# INSTRUCTIONS TO FOLLOW
Rewrite every line of the material from the line containing "This screenshot has width=247, height=273." through the end, with each click coordinate increased by 20. Leave the pictures out.

Click-target data:
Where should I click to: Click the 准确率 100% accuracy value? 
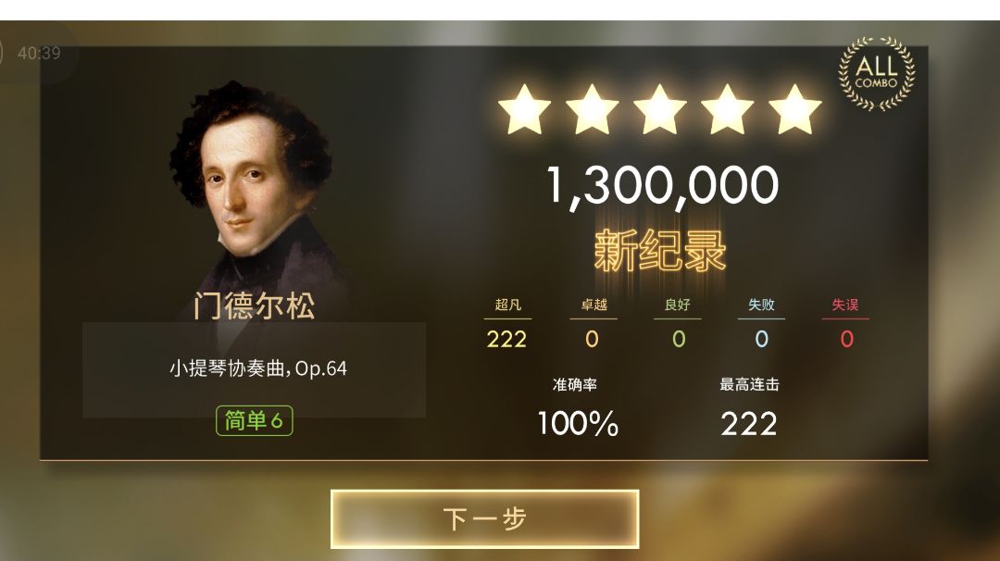578,423
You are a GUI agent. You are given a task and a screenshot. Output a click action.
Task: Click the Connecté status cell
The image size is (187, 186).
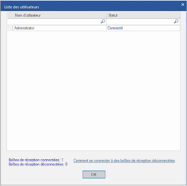(143, 28)
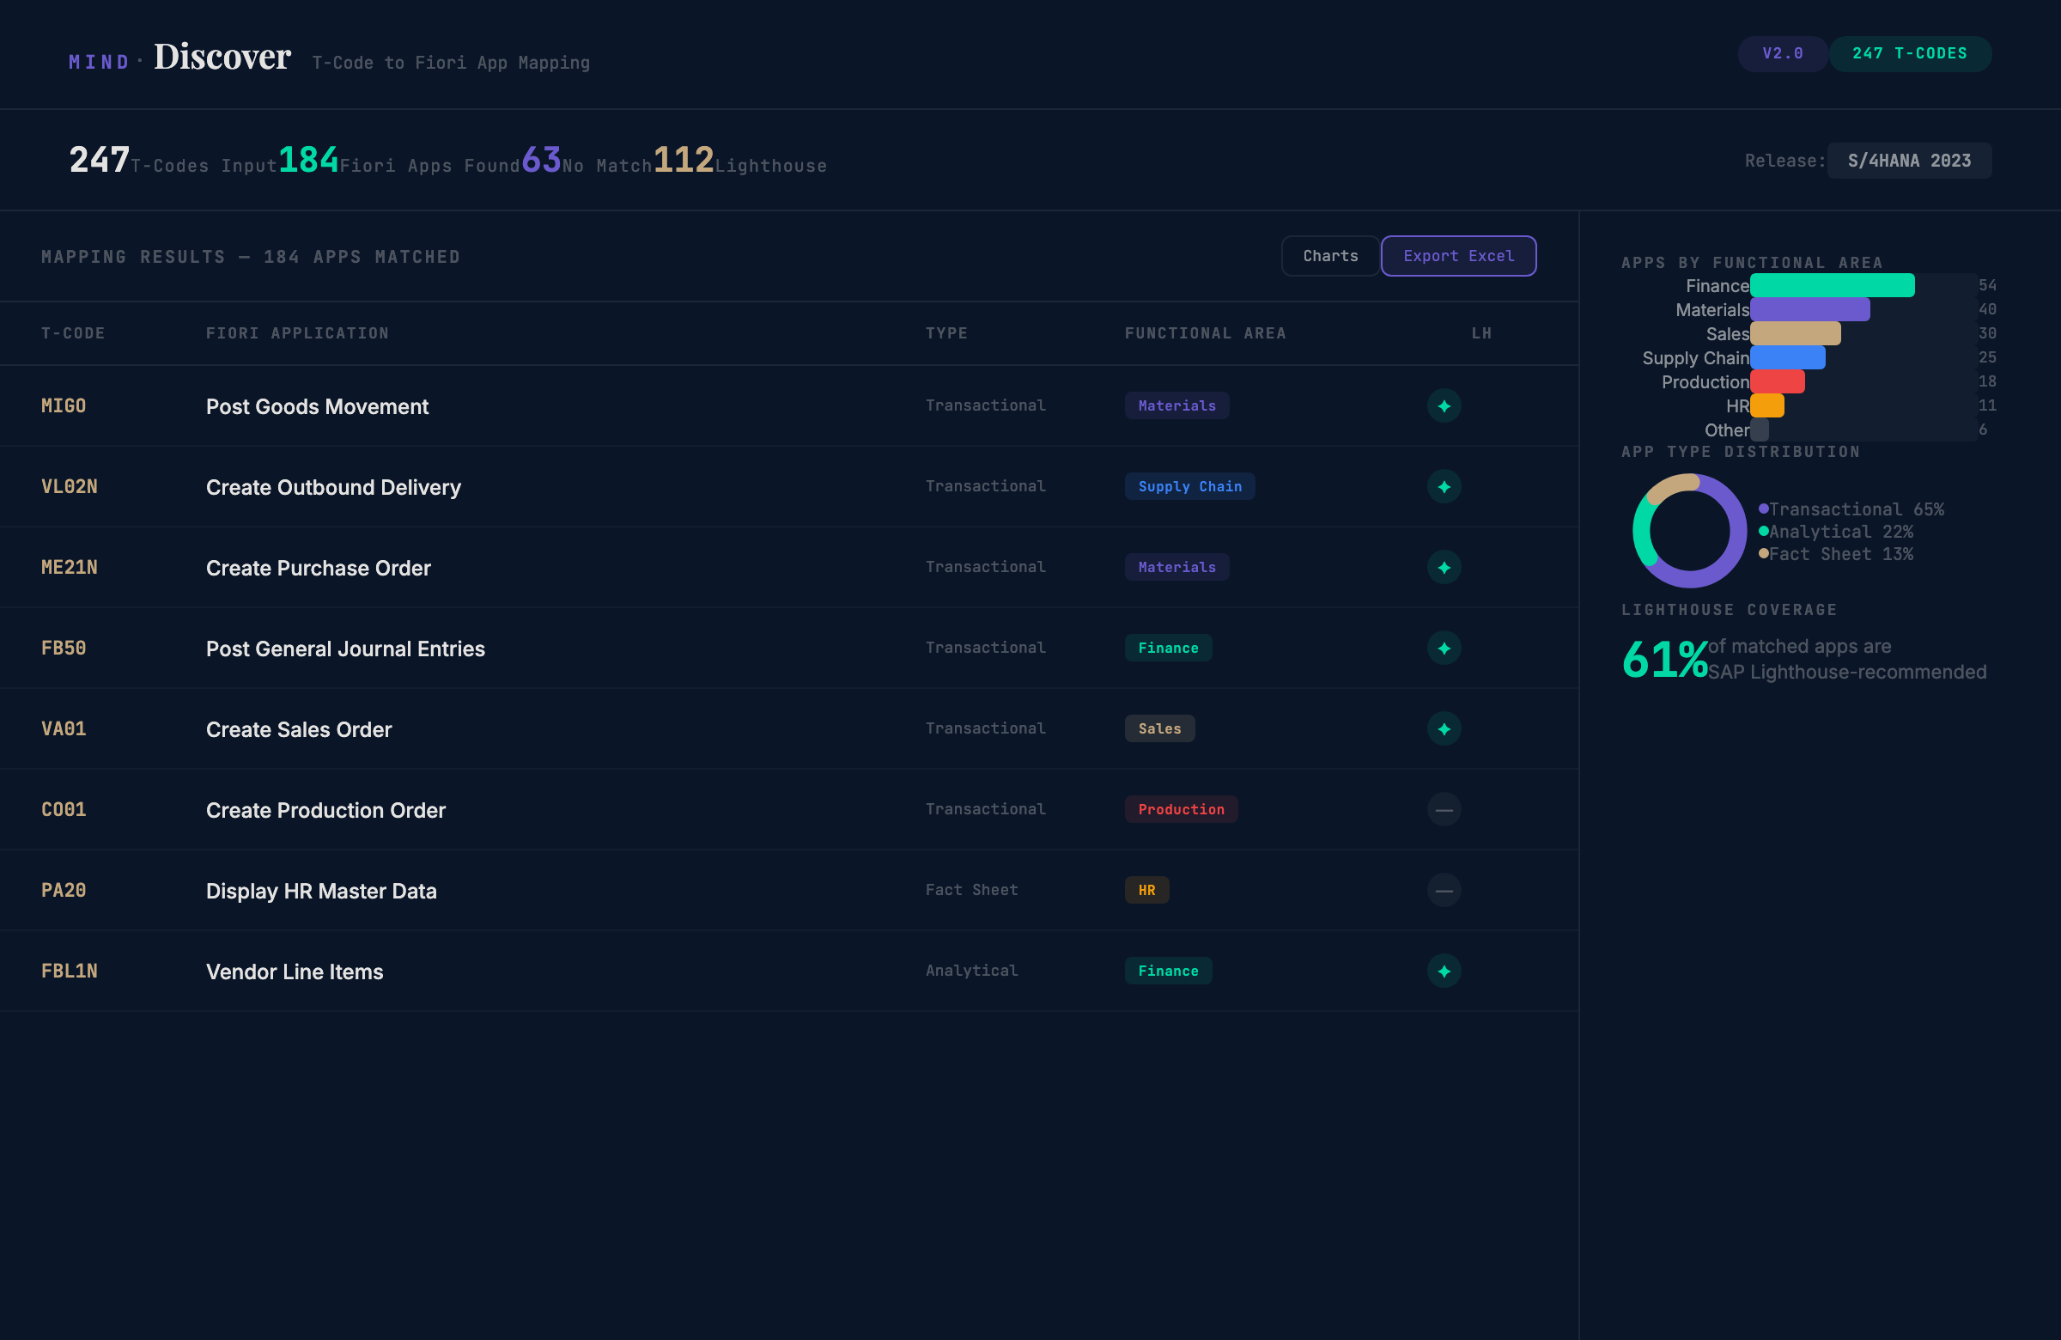Click the Finance bar in area chart
The image size is (2061, 1340).
tap(1832, 285)
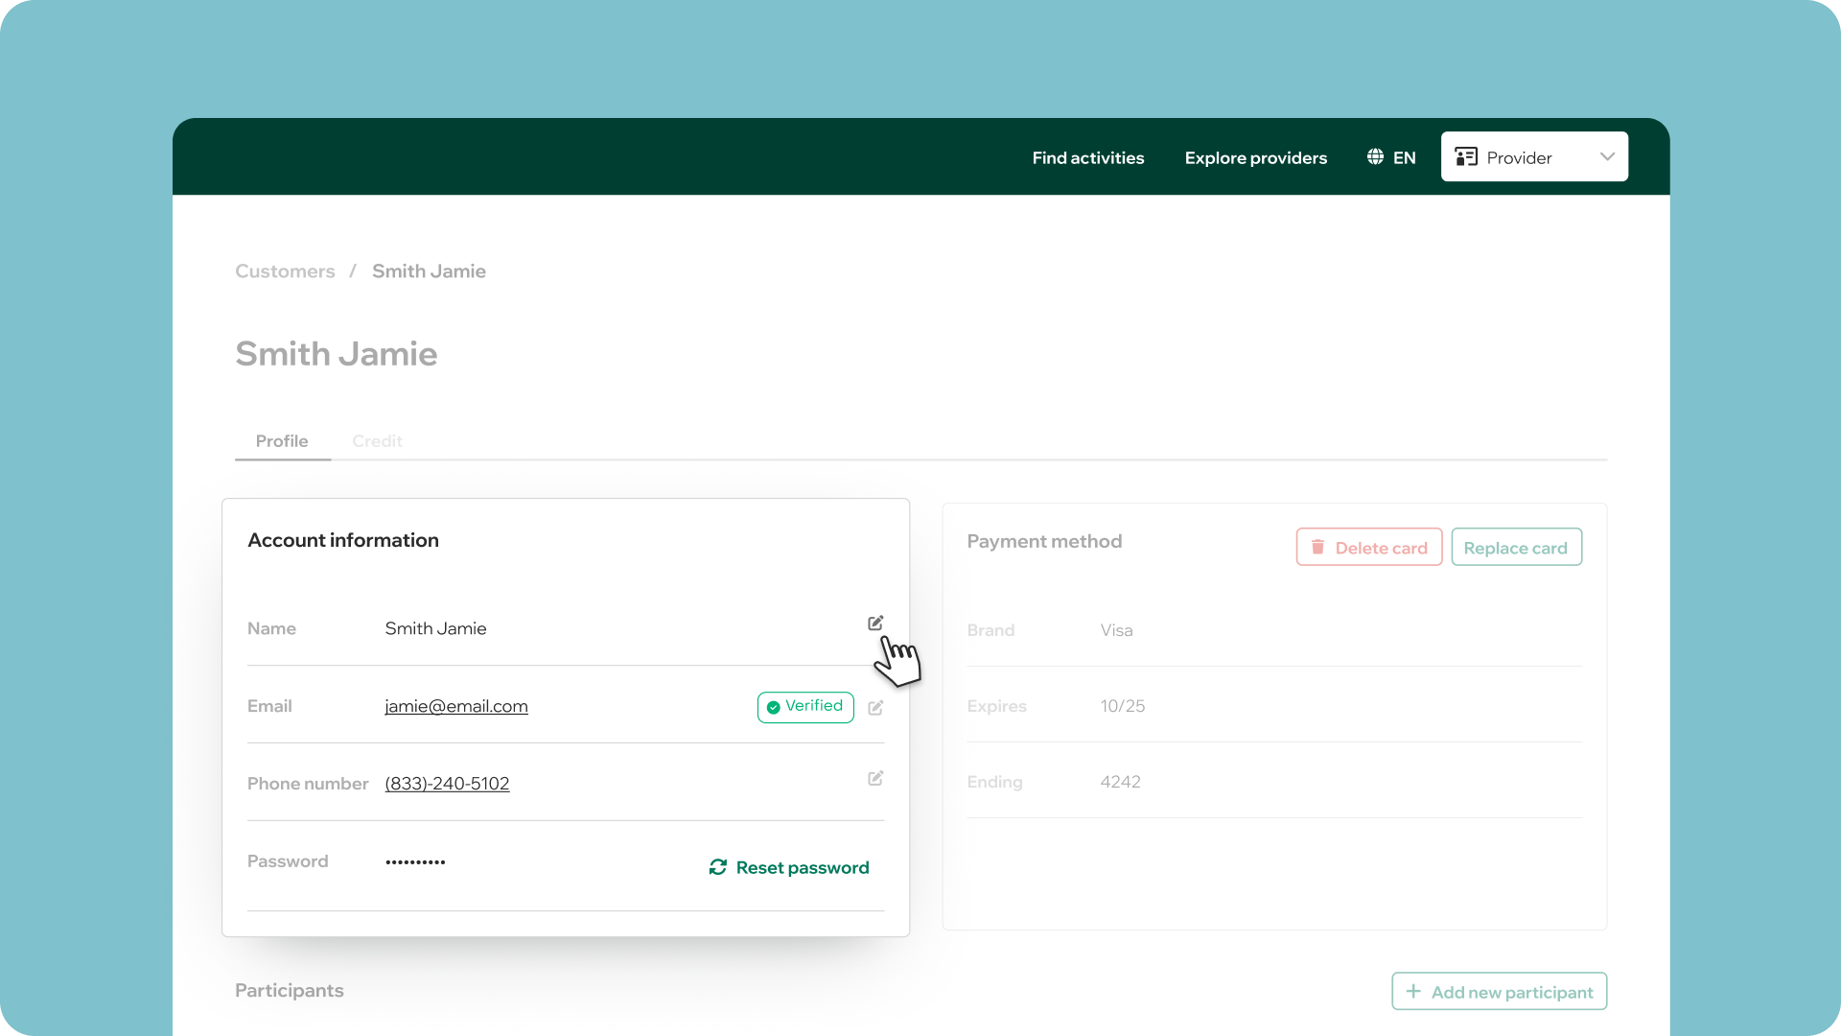Click the green Verified badge
The image size is (1841, 1036).
pos(805,707)
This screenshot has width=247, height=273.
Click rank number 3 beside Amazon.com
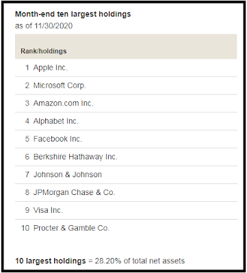tap(27, 103)
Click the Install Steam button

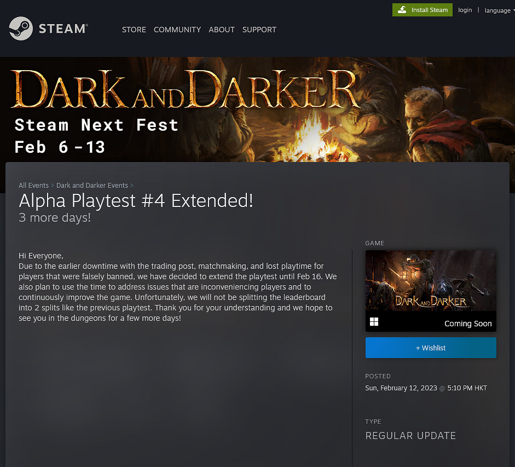[x=423, y=10]
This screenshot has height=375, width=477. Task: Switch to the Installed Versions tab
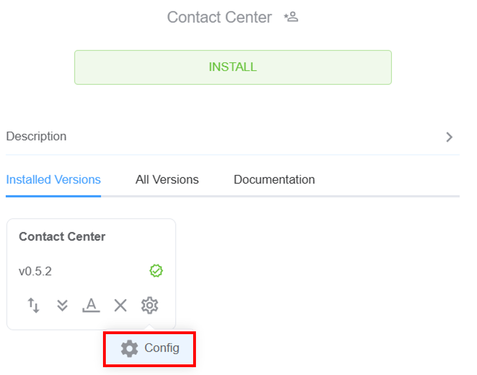pyautogui.click(x=53, y=180)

# WRITTEN REPLY
This screenshot has width=247, height=273.
Click rank number 3 beside Amazon.com
tap(47, 123)
Click the Install Steam button

[x=443, y=30]
This screenshot has height=375, width=477. Task: Switch to the Installed Versions tab
pyautogui.click(x=73, y=200)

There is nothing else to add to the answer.